NLP could be a big boon in conversation building regional language chatbots but a lot needs to be done before we get there.
By Prakash Kumar and Apoorv Vishnoi
Have you wondered how spam emails get filtered out, search engines throw up most appropriate pages, word application keeps on correcting grammar, voice assistants talk to us while composing a message on WhatsApp, you get suggestions on the next few words? How do the evaluators quickly find out cases of plagiarism in assignments submitted online? Behind all these, there is a major Artificial Intelligence (AI) application called Natural Language Processing or NLP.
We, humans, have always been fascinated by others who can talk like us, whether it’s a parrot or a voice assistant like Alexa. Now, parrots simply repeat what they hear without understanding the true meaning of what they are saying. Still, our voice assistants are smarter than that; they can do meaningful tasks for us, control our devices and even have an interactive conversation with us. The major field that gives voice assistants this power is Natural Language Processing or (NLP). Simply put, NLP makes it possible for devices to process natural languages in written or spoken format and interact with us. In the case of spoken commands, there is another step of conversion from speech to text when we talk to the device and text to speech when the device speaks to us.
How do these devices understand Natural languages like English, Hindi, or French? Well, the computers and the algorithms don’t really understand words. The text is converted to numbers by computer programs as computers understand only numbers. In the case of NLP, there is an intermediate process called conversion of human speech into computable properties or characteristics called feature vectors like intent, timing and sentiment. This is required as language, unlike computer commands, have many nuances. All these happen using certain specialised machine learning and deep learning algorithms. These applications are then trained for specific tasks using a large amount of data. When we use such applications on our phones to dictate a message, we not only use the NLP application but also provide more data that is used by the program to enhance its performance. In other words, these applications keep on learning, which is why we notice an improvement in their performance as we use the application more and more.
We get alerts about sentiment prevailing on social media platforms like Twitter, especially when an incident has taken place like India losing a cricket match in the T20 world cup. How is that done? Reading a tweet, we get to know whether the text is displaying a Positive or Negative or a Neutral sentiment. The NLP based applications are trained to analyse the tweets by looking at words/phrases after removing articles, punctuation marks etc. A dictionary of words/phrases is prepared based on previous tweets, marking them as negative, positive or neutral. New tweets are looked at with appropriate hashtags like @T20World Cup for our example, and using NLP evaluated whether people are happy, sad or neutral with the result.

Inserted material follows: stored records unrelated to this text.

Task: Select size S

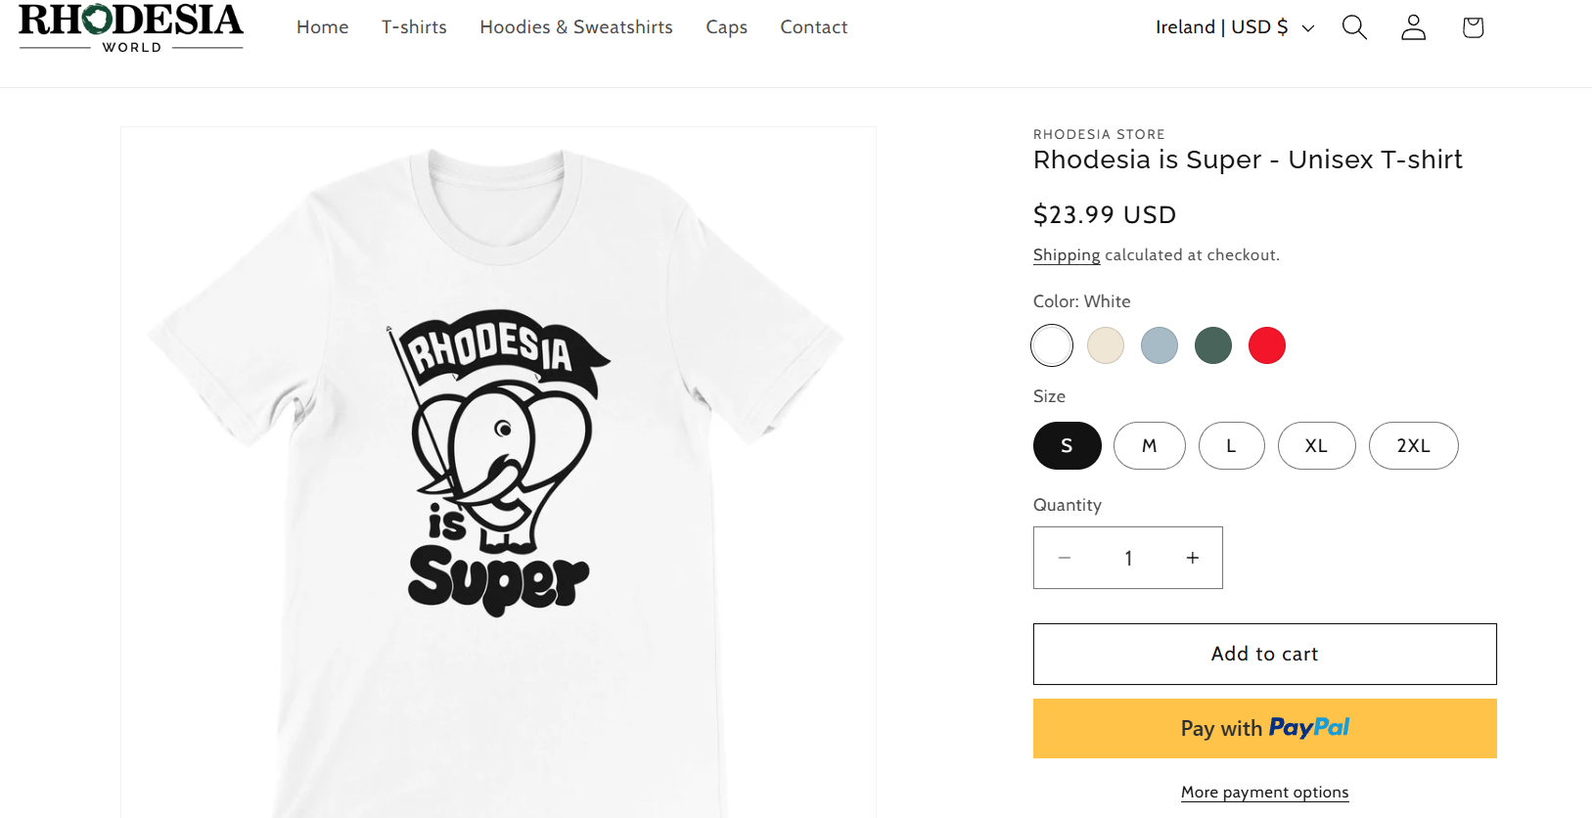Action: [x=1068, y=446]
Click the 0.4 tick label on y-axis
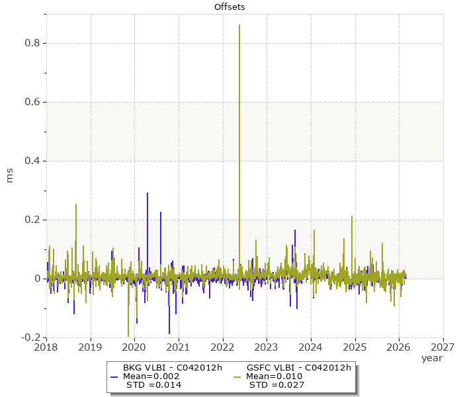 pos(30,161)
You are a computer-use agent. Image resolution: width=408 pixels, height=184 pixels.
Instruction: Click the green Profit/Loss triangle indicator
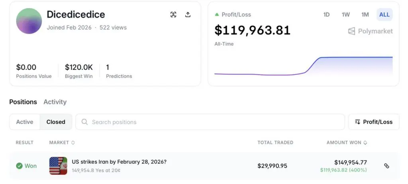(x=217, y=15)
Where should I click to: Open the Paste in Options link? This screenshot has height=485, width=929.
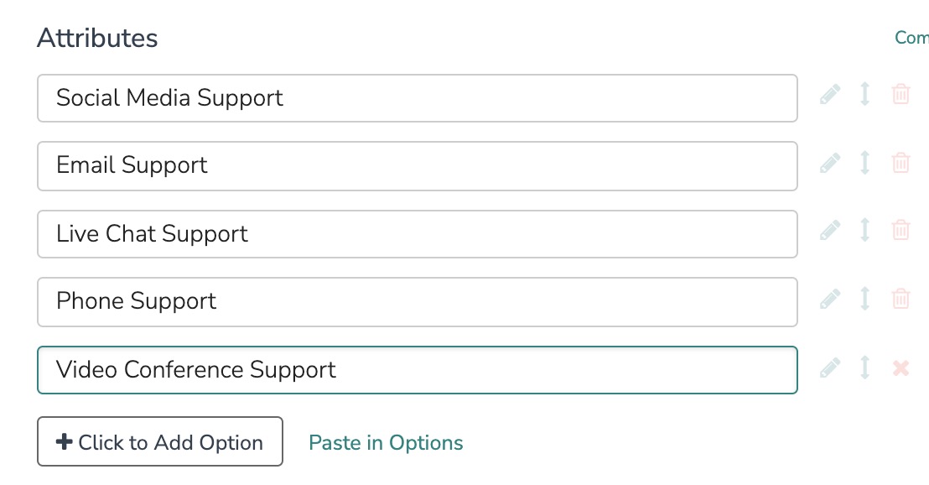point(386,442)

Businesses are using NLP based tools. One such application is identifying a topic in a large document and summarising the report. Using a well-trained algorithm to summarise these reports into key points save a lot of time. Tools to write summary reports are being used by law firms and government departments where they have to go through a large number of pages.
Governments invite suggestions from people on draft policies. A sheer number of responses makes it difficult to analyse thousands of responses manually. NLP tools are ideally placed to do this for government agencies.

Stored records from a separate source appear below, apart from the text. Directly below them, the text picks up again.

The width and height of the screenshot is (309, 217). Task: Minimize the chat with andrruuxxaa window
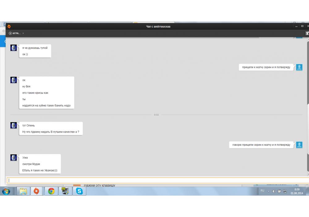click(296, 26)
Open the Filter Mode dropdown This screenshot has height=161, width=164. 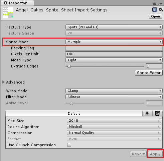click(114, 97)
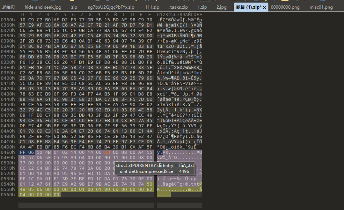Viewport: 344px width, 210px height.
Task: Select highlighted FF byte in row 04E0h
Action: point(23,152)
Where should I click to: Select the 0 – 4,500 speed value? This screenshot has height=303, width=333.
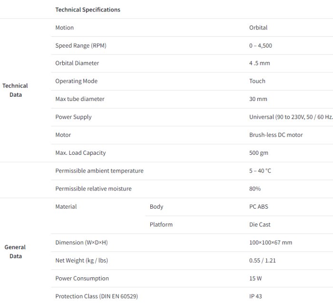pyautogui.click(x=261, y=46)
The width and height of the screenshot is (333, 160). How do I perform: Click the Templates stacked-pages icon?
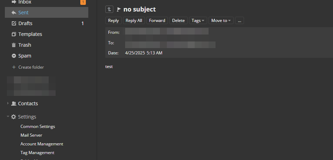tap(14, 34)
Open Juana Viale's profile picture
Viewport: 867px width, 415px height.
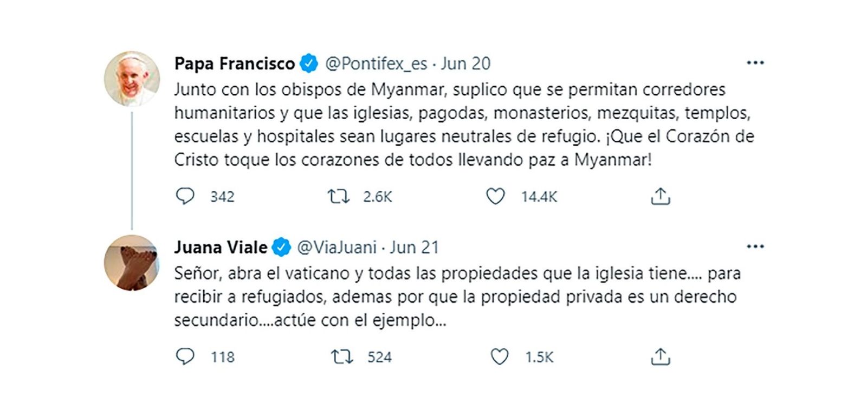point(132,263)
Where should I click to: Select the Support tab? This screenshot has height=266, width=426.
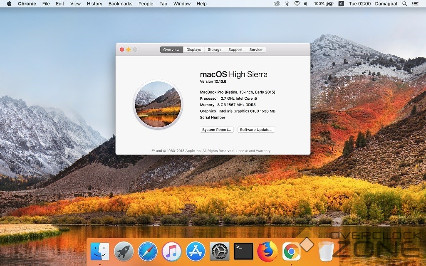(x=235, y=49)
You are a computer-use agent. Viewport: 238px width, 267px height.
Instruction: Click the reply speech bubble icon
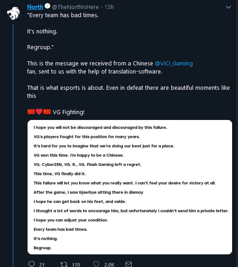32,264
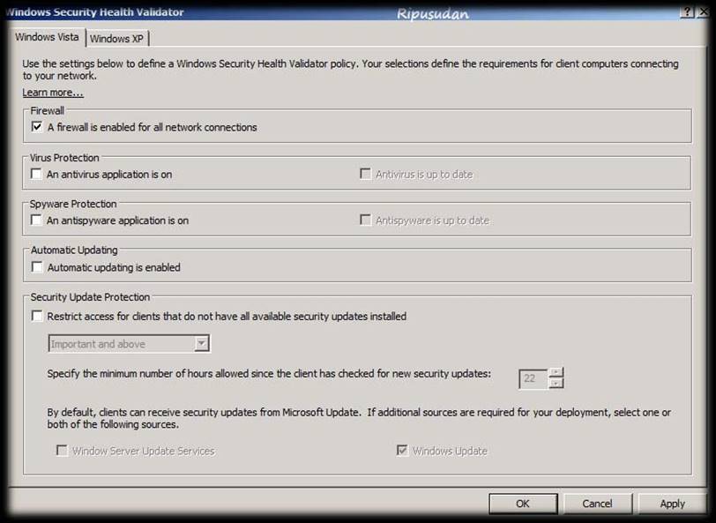Image resolution: width=716 pixels, height=523 pixels.
Task: Toggle the firewall enabled checkbox
Action: tap(37, 127)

Chatbots, which are NLP based tools, have suddenly become very popular on websites. They are trained on the FAQs and can answer calls effectively, easing the burden on helpdesk staff. They also resolve purely informational queries, which many people find difficult to locate on websites. Many government departments have started using Chatbots. The next step could be a Multilingual Chatbot on Govt portals to enable people from various states to interact with and get information/help by speaking to it in their mother tongue or using text.
Voice Assistants are the most well-known application of NLP. They are a blend of multiple emerging technologies: A human will say, “hey assistant, turn the light on”. Through speech recognition, the spoken words get converted to text; the text gets converted to numbers that the system understands; the numbers go through a set of trained NLP algorithms which give a message about action. The action message gets conveyed to the light bulb using the Internet of Things or IoT, and finally, the bulb gets turned on. Of course, all this will happen in a fraction of a second.
Another landmark use case of NLP is language translation. Many such apps are available that help users translate from one language to another. For a country like ours, which has 22 official languages, NLP trained translator can help us convert documents, websites, public notices to various regional languages. In fact, it can even help us to talk in regional languages.
While a lot of progress has been made, at the moment, NLP cannot give us very high accuracy on tasks. Even a 75% accuracy is considered quite well. One of the reasons for this is that languages have complex attributes such as sarcasm, irony, idioms and many more. For example, a person wrote ‘I want to jump from the bridge’. The App responded with a list of six bridges in the near vicinity. A frustrated passenger tweeted, “@XXX Thank you for sending my baggage to Hyderabad and flying me to Calcutta at the same time. Brilliant service. #XXX.” The airline chatbot replied, “Glad to hear that. #KeepFlying XXX.” Also, the NLP algorithm is very domain-specific, so an algorithm trained to analyse legal documents will not be suitable for analysing medical records.
Finally, NLP algorithms give better results for languages like English, for which there is a large amount of data available. If we need a similar performance on regional languages, we will need to put a lot of effort into collecting and cleaning the data and training these applications.